Il est possible d’effectuer des déclarations de créances complémentaires, mais exclusivement dans le délai de la déclaration de créance, même en ce qui concerne les déclarations de créances effectuées par estimation.
Il paraît difficile d’admettre qu’une déclaration complémentaire pourrait faire l’objet d’un relevé de forclusion.
Seuls les organismes sociaux ou fiscaux peuvent déclarer leurs créances à titre provisionnel ou indicatif, les autres créanciers ne bénéficient pas de cette possibilité (article L. 622-24).
Si le montant de la créance ne peut être indiqué, faute d’être définitivement fixé à la date de la déclaration, le créancier doit procéder à son estimation, son évaluation sans pouvoir demander l’admission d’une créance à titre provisionnel.
Mais il ne faut pas nécessairement s’arrêter aux termes employés, le juge dispose du pouvoir souverain d’interpréter l’intention du créancier, dans sa déclaration.
Ainsi, il a été jugé qu’il importe peu qu’une déclaration ait été faite « à titre provisionnel » dès lors qu’il est constant que ce terme aurait dû être remplacé par l’expression « à titre prévisionnel » ou par toute autre expression signifiant qu’il s’agissait d’une évaluation et qu’il en ressortait ainsi que cette déclaration de créance révélait la volonté non équivoque de la part du créancier de réclamer à titre définitif la somme indiquée, sauf à user de la faculté de confirmer ou de réduire l’évaluation jusqu’à la décision d’admission (Cour de cassation chambre commerciale du. 26/09/2006 n° 05-16942).
Dans le même sens, les arrêts de la chambre commerciale du 7/03/2006 n° 04-19078 et du 14 mai 2008 n° 07-12891, pour une caisse de retraite complémentaire, créancier de droit commun.
Voir également l’arrêt de la Cour de cassation chambre commerciale du 6/07/2010 n° 09-68474 pour une déclaration de créance “faite à titre provisoire, sauf à parfaire”.
Les organismes de prévoyance et de sécurité sociale visés l’article L. 622-24 du Code de commerce sont ceux qui, comme le Trésor Public sont habilités à se délivrer des titres exécutoires (ASSEDIC, URSSAF, MSA).
Ce n’est pas le cas de la Caisse des congés payés du bâtiment (Cour de cassation, chambre commerciale du 12/04/2005, n° 02-13053).
La déclaration à titre provisionnel ne devrait concerner que les créances non couvertes par un titre exécutoire (le titre exécutoire pour les impôts est le rôle, pour les organismes sociaux il est constitué par la contrainte).
En conséquence, une créance couverte par un titre au jour de la déclaration, sera admise à titre définitif, même si le titre est contesté (Cour de cassation chambre commerciale du 10/03/2004 n° 01-01265).

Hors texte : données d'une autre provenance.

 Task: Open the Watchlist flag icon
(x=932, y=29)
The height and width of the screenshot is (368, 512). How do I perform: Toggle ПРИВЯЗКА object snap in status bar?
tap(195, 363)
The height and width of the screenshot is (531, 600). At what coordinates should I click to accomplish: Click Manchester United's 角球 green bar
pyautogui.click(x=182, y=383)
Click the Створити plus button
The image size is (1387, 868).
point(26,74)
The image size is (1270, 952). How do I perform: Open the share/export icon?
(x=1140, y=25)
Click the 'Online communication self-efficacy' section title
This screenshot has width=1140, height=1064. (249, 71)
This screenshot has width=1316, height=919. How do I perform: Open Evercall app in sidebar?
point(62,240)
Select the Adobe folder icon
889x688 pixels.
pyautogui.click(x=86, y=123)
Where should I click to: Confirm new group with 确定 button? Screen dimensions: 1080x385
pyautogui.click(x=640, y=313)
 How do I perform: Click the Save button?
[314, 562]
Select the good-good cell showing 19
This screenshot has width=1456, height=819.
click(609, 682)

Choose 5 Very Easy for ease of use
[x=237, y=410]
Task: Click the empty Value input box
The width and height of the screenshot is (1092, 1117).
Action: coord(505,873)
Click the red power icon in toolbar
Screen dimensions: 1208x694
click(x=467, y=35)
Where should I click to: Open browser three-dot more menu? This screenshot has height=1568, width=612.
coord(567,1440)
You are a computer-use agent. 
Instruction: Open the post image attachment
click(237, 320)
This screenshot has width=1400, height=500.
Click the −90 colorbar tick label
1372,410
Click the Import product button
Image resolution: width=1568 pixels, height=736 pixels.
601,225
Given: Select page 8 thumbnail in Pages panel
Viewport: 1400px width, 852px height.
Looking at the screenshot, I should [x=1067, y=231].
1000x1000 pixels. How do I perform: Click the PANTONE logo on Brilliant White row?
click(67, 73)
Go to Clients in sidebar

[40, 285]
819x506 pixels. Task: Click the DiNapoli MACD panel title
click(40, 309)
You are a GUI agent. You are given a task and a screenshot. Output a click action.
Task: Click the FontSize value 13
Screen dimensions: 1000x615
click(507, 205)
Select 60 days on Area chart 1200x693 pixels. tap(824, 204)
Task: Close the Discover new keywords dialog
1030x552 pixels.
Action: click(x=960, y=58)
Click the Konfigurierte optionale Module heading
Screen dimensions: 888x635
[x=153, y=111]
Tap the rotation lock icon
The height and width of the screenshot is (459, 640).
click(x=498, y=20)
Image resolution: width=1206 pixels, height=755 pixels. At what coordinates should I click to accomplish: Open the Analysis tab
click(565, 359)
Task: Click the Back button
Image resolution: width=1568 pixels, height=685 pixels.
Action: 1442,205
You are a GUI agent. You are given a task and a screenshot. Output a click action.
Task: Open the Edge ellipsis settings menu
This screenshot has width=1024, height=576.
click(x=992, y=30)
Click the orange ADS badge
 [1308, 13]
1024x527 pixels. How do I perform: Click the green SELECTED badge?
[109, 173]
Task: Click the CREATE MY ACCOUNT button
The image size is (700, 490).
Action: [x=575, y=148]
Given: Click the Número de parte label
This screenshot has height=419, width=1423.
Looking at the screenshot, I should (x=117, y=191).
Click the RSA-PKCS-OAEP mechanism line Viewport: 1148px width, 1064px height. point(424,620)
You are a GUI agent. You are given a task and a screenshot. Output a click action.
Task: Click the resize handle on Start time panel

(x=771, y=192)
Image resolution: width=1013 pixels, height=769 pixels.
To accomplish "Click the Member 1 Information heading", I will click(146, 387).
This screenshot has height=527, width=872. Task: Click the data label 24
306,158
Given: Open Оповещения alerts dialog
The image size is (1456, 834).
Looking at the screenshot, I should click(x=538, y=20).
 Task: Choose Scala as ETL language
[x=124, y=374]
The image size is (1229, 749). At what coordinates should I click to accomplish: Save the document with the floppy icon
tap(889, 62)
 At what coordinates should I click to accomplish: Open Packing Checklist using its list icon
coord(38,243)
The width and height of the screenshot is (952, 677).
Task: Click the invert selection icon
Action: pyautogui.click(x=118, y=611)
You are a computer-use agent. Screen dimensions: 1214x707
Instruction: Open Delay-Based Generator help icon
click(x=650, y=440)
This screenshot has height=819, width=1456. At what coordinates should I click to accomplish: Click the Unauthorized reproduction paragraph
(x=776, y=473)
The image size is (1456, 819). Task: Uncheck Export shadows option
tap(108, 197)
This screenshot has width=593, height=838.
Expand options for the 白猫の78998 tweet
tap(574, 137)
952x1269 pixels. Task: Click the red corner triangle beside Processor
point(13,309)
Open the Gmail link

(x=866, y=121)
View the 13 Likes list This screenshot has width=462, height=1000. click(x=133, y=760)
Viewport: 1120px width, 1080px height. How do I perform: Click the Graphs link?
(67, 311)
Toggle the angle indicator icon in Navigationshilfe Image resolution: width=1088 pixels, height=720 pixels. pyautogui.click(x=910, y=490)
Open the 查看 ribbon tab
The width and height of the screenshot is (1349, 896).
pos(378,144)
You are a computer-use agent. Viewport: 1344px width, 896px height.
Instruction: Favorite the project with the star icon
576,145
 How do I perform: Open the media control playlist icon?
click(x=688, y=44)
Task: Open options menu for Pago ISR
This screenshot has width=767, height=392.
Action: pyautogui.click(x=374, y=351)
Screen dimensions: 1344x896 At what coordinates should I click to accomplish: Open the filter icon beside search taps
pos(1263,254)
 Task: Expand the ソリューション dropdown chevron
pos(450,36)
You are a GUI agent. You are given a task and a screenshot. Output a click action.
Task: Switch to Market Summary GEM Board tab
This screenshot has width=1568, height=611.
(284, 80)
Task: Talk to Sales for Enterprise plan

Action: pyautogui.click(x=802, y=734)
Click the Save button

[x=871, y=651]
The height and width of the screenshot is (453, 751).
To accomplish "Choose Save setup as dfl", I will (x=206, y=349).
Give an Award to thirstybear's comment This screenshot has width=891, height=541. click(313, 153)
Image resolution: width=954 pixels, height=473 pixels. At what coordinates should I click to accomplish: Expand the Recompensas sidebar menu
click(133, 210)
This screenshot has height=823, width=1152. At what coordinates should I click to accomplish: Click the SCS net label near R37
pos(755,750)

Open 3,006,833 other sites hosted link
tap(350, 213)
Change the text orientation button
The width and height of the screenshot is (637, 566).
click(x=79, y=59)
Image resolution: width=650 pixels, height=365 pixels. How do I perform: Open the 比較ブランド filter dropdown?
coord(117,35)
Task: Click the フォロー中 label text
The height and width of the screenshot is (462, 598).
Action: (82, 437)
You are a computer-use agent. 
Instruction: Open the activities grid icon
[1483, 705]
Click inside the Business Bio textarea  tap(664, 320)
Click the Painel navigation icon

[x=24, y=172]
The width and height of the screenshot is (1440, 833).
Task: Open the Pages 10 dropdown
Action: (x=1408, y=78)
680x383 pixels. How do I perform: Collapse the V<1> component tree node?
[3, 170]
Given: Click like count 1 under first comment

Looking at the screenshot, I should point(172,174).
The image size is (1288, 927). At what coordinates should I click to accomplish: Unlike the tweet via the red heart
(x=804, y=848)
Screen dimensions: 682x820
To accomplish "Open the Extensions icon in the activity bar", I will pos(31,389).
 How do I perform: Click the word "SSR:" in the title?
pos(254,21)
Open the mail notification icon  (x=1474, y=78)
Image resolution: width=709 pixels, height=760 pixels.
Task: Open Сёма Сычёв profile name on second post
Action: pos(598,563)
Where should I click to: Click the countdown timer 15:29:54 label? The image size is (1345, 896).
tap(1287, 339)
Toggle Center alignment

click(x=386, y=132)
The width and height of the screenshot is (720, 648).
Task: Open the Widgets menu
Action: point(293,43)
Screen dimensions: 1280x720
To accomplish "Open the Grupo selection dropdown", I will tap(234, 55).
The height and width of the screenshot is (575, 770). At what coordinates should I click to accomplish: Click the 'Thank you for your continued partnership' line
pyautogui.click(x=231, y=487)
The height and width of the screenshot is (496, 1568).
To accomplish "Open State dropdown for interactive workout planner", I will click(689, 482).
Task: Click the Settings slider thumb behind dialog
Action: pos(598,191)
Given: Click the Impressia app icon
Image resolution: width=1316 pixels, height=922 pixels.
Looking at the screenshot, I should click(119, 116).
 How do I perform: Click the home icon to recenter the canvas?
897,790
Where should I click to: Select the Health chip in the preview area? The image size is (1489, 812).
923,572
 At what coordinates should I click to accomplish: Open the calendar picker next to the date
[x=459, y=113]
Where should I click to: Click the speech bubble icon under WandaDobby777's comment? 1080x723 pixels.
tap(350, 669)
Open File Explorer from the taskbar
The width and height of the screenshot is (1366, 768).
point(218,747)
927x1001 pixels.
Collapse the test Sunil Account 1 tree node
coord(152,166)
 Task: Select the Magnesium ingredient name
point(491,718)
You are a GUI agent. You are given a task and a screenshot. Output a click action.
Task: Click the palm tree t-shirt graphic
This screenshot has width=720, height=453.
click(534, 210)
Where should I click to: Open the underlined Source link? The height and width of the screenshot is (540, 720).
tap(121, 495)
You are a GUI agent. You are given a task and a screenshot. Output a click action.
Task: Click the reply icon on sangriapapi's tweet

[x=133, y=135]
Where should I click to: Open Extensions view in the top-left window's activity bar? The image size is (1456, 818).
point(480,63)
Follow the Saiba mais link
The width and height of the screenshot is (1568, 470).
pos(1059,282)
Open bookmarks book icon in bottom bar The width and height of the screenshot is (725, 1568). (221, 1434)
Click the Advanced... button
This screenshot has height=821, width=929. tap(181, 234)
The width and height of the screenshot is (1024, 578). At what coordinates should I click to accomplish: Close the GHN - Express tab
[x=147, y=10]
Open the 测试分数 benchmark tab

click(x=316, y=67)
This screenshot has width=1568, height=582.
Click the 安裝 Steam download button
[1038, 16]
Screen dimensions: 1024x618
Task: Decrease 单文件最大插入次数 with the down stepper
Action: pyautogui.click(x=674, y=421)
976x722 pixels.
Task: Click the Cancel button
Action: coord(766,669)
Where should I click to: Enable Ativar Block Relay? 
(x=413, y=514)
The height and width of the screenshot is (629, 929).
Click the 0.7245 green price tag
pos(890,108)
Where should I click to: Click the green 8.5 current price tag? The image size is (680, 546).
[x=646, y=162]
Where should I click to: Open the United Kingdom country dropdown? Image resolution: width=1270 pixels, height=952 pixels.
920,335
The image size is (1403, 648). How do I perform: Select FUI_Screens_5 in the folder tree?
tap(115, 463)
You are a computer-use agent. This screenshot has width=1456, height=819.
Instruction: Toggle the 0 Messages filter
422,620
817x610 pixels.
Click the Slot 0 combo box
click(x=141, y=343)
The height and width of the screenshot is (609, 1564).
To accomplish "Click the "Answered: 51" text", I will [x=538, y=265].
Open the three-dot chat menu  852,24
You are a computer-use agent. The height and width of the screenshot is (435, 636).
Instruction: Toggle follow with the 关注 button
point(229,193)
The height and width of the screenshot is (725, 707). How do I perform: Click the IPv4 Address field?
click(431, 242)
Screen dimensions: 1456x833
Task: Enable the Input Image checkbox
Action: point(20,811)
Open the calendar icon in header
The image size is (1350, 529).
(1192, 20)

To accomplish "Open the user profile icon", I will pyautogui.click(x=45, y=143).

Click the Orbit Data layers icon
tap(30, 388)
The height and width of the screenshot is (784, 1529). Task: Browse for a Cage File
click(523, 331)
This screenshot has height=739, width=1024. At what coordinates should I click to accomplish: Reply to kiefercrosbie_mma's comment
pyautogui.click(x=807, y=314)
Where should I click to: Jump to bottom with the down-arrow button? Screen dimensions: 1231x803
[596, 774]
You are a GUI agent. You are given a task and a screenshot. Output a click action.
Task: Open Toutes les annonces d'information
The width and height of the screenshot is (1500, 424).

Les créances antérieures de ces institutions ou organismes, non encore établies ou non couvertes par un titre exécutoire, doivent faire l’objet d’une déclaration de créance dans les délais légaux, à titre provisionnel.
Cette déclaration à titre provisionnel constitue le montant maximum, auquel la créance pourra être admise définitivement.
Le trésor public et les organismes de prévoyance et de sécurité sociale, habilités à se délivrer des titres exécutoires, doivent solliciter obligatoirement leur admission définitive dans le délai de 12 mois de la parution de l’ouverture de la procédure au BODACC ‘sauf procédures ou contrôle en cours).
Ce délai est opposable au créancier par le seul effet de la publication du jugement d’ouverture, même si le délai fixé par le tribunal pour l’établissement de la liste des créances déclarées ne figure pas parmi les mentions de l’avis publié au BODACC.
L’admission définitive après établissement définitif de la créance ne pourra intervenir pour une somme supérieure au montant déclaré à titre provisionnel, même si la déclaration a été faite sur la base d’une évaluation (Cour de cassation chambre commerciale du 03/11/2010).
En revanche, ces créanciers peuvent procéder à des déclarations rectificatives de la déclaration définitive de leurs créances, à condition, que celles-ci soient faites dans les délais et que le montant soit au plus égal à la déclaration provisionnelle (Cour de cassation chambre commerciale du 05/10/2010 n° 09-16558).
Si le titre exécutoire a été émis dans le délai d’établissement définitif des créances et a été régulièrement dénoncé dans ce délai au représentant des créanciers, il suffit au créancier de demander son admission définitive par requête adressée au juge-commissaire pour qu’il ait ainsi satisfait à toutes les exigences légales pour obtenir l’admission de ses créances à titre définitif sans qu’il puisse être exigé qu’il effectue en outre auprès du mandataire judiciaire une déclaration de créances à titre définitif (Cour de cassation chambre commerciale du 13/11/2007, n° 06-17083).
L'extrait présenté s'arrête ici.